■ Required work ■
Put the listing below into a numbered list, one line per item, leaving out any blank lines.
[START Supplied data]
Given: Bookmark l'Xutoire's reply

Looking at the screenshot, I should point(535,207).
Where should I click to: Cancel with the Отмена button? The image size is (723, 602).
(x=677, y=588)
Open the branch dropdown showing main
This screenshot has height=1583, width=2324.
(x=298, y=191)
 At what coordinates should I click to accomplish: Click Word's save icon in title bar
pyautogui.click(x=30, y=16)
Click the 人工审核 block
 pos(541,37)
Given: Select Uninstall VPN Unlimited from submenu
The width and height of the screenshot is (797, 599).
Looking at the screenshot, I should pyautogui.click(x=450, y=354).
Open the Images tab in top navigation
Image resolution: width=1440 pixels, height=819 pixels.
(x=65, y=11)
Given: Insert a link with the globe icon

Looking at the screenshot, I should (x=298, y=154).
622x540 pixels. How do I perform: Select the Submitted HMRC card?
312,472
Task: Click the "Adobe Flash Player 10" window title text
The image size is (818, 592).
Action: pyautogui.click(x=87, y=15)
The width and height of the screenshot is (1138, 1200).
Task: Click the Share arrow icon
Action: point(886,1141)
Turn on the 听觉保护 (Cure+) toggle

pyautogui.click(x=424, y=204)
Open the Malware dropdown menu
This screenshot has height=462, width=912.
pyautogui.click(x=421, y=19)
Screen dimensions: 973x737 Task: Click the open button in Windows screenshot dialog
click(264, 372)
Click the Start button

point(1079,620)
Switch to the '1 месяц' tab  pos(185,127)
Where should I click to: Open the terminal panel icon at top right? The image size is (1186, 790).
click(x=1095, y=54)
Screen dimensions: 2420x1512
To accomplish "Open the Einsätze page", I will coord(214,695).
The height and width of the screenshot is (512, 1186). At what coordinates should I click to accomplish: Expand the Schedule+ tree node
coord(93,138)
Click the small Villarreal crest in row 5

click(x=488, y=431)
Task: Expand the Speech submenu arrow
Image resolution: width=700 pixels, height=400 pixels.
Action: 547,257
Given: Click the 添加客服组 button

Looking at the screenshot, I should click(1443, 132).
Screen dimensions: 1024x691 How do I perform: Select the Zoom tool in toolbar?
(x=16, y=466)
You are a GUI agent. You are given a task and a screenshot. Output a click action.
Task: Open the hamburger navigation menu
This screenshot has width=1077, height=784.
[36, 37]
[END Supplied data]
■ Response to the exercise ■
1. Given: Bookmark l'Xutoire's reply
2. Looking at the screenshot, I should point(535,207).
3. Where should I click to: Cancel with the Отмена button? The image size is (723, 602).
4. (x=677, y=588)
5. Open the branch dropdown showing main
6. This screenshot has height=1583, width=2324.
7. (x=298, y=191)
8.  At what coordinates should I click to accomplish: Click Word's save icon in title bar
9. pyautogui.click(x=30, y=16)
10. Click the 人工审核 block
11.  pos(541,37)
12. Given: Select Uninstall VPN Unlimited from submenu
13. The width and height of the screenshot is (797, 599).
14. Looking at the screenshot, I should pyautogui.click(x=450, y=354).
15. Open the Images tab in top navigation
16. Image resolution: width=1440 pixels, height=819 pixels.
17. (x=65, y=11)
18. Given: Insert a link with the globe icon
19. Looking at the screenshot, I should (x=298, y=154).
20. 622x540 pixels. How do I perform: Select the Submitted HMRC card?
21. 312,472
22. Task: Click the "Adobe Flash Player 10" window title text
23. The image size is (818, 592).
24. Action: pyautogui.click(x=87, y=15)
25. The width and height of the screenshot is (1138, 1200).
26. Task: Click the Share arrow icon
27. Action: point(886,1141)
28. Turn on the 听觉保护 (Cure+) toggle
29. pyautogui.click(x=424, y=204)
30. Open the Malware dropdown menu
31. This screenshot has height=462, width=912.
32. pyautogui.click(x=421, y=19)
33. Screen dimensions: 973x737 Task: Click the open button in Windows screenshot dialog
34. click(264, 372)
35. Click the Start button
36. point(1079,620)
37. Switch to the '1 месяц' tab  pos(185,127)
38. Where should I click to: Open the terminal panel icon at top right? The image size is (1186, 790).
39. click(x=1095, y=54)
40. Screen dimensions: 2420x1512
41. To accomplish "Open the Einsätze page", I will coord(214,695).
42. The height and width of the screenshot is (512, 1186). At what coordinates should I click to accomplish: Expand the Schedule+ tree node
43. coord(93,138)
44. Click the small Villarreal crest in row 5
45. click(x=488, y=431)
46. Task: Expand the Speech submenu arrow
47. Image resolution: width=700 pixels, height=400 pixels.
48. Action: 547,257
49. Given: Click the 添加客服组 button
50. Looking at the screenshot, I should click(1443, 132).
51. Screen dimensions: 1024x691 How do I perform: Select the Zoom tool in toolbar?
52. (x=16, y=466)
53. You are a GUI agent. You are given a task and a screenshot. Output a click action.
54. Task: Open the hamburger navigation menu
55. This screenshot has width=1077, height=784.
56. [36, 37]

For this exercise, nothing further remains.